I’m not sure that President Trump has “an iron will,” and many of his “lieutenants,” loyal though they certainly are, proved to be laughably inept when he sought to overthrow the 2020 presidential election. For its part, his new administration has already put on a few clown shows. (For example: freezing nearly all federal grants and loans, and then quickly rescinding that order when its implications became apparent.) But Trump goes some ways toward meeting most of the other requirements. 

Hoffer offers no prescriptions for resisting or countering a mass movement. Instead, he depicts the “spokesmen of democracy” as basically powerless “when the times become unhinged” and when the unglamorous work of legislation is displaced by what Walter Benjamin called the “aestheticization of politics.” (Benjamin wasn’t one of Hoffer’s interlocutors, but see Alexander Stern’s recent essay in these pages about the subordination of politics to culture.) From Hoffer’s point of view, the problem is that “[t]he spokesmen of democracy offer no holy cause to cling to and no corporate whole to lose oneself in.” Inasmuch as “[t]he liberal sees the present as the legitimate offspring of the past and as constantly growing and developing toward an improved future,” she—say, Kamala Harris or Hillary Clinton—has no words that can speak to the frustrated who loathe the present and would sooner choose “the chaos of the creation of a new world.” The “enthusiasm of resentment” will not, in other words, be tempered by reinvigorated industrial policy.

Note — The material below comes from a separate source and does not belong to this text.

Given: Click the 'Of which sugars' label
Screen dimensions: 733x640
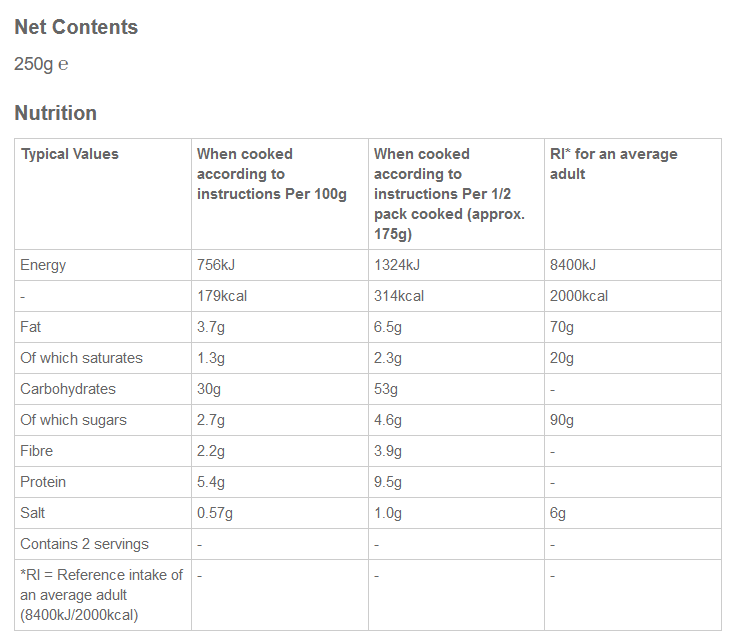Looking at the screenshot, I should tap(74, 420).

Against that background, what opponents of MAGA can hope for over the next two years, before the midterm elections, appears quite thin. We can hope that people not infected by MAGA’s enthusiasm of resentment will stand firm. We can hope that the courts will grind MAGA down. And we can hope it will collapse under the weight of its own incompetence. But a renewed “material politics”—a better building back better—may not be enough to beat MAGA back. If Hoffer is at least half right, what will likely be needed to sweep it away is a mass movement of a different kind that will mobilize the frustrated in a different direction. What shape might it take? Who would its leaders be? Will it come at all?

Bernard G. Prusak holds the Raymond and Eleanor Smiley Chair in Business Ethics at John Carroll University.